There had never been a strike at Gordonville, and such a thing seemed improbable, for Gordon was a kind master, who paid his men promptly and looked after their interests more than is usual for a capitalist.

It was, therefore, a distinct surprise when the foreman of the mine telephoned to Gordon one July morning that the men had struck work.

Gordon did not understand the reason of it, but he expressed himself as being heartily glad, for financial reasons, that the men had gone out.

He had more than enough coal on the surface and in cars to supply the demand for the next three months, and it would be money in his pocket to dispose of his coal without having to pay for the labor of replacing it.

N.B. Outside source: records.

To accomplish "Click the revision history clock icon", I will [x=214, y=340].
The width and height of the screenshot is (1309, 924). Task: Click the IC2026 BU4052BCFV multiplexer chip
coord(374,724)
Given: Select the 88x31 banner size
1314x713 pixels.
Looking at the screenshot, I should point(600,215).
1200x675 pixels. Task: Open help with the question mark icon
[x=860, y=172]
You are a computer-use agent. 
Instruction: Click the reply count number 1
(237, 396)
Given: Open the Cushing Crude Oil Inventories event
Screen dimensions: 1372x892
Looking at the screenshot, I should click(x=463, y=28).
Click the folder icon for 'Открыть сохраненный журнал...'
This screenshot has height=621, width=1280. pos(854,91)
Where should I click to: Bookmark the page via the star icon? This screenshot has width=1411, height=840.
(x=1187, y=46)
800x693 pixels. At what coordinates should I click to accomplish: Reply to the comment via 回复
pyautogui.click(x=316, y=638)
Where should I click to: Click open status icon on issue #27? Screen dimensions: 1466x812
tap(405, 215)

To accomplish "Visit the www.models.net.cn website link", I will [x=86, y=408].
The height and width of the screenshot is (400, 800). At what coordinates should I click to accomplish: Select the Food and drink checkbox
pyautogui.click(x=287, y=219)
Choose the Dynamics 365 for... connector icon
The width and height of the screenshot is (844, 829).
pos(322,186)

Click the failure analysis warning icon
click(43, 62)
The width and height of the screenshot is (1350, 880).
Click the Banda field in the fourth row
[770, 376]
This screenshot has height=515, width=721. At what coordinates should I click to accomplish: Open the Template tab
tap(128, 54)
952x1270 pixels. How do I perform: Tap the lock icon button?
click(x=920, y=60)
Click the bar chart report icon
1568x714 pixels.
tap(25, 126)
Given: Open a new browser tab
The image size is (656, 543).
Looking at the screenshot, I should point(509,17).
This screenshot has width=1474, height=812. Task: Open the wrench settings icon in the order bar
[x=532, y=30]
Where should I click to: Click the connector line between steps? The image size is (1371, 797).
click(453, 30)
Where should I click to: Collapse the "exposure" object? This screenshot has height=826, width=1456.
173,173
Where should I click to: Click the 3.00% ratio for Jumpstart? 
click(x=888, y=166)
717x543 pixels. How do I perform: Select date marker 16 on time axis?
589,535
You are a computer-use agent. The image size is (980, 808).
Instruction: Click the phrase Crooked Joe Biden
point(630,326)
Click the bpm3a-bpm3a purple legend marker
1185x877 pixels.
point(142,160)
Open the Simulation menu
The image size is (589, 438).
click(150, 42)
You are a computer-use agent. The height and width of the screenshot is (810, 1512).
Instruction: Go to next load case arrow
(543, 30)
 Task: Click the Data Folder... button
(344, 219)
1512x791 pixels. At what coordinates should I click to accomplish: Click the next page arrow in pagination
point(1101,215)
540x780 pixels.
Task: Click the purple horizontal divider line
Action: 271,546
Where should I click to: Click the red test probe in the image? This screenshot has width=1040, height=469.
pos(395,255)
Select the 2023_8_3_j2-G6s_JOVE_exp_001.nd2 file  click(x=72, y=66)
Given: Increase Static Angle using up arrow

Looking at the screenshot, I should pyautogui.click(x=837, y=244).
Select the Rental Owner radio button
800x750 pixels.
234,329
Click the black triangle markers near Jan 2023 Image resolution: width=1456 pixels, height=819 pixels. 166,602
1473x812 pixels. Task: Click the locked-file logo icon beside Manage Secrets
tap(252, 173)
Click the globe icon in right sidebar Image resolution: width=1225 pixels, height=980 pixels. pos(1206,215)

During the day the reason for the strike was announced. From the establishment of the mine it had been the custom for the miners to have their tools sharpened at a shop built and run by the property. This was done for the accommodation of the men, and the charge for keeping the tools sharp was ten cents a week for each man, or $5 a year. For twenty years no fault had been found with the arrangement; it had been looked upon as satisfactory, especially by the men. A walking delegate, mousing around the mine, and finding no other cause for complaint, had lighted upon this practice, and he told the men it was a shame that they should have to pay ten cents a week out of their hard-earned wages for keeping their tools sharp. He said that it was the business of the property to keep the tools sharp, and that the men should not be called upon to pay for that service; that they ought, in justice to themselves and for the dignity of a.s.sociated labor, to demand that this onerous tax be removed; and, to insure its removal, he declared a strike on. This was the reason, and the only reason, for the strike at Gordon's mine. Three hundred men quit work, and three hundred families suffered, many of them for the necessities of life, simply because a loud-mouthed delegate a.s.sured them that they were being imposed upon.

Things went on quietly at the mine. There was no riot, no disturbance.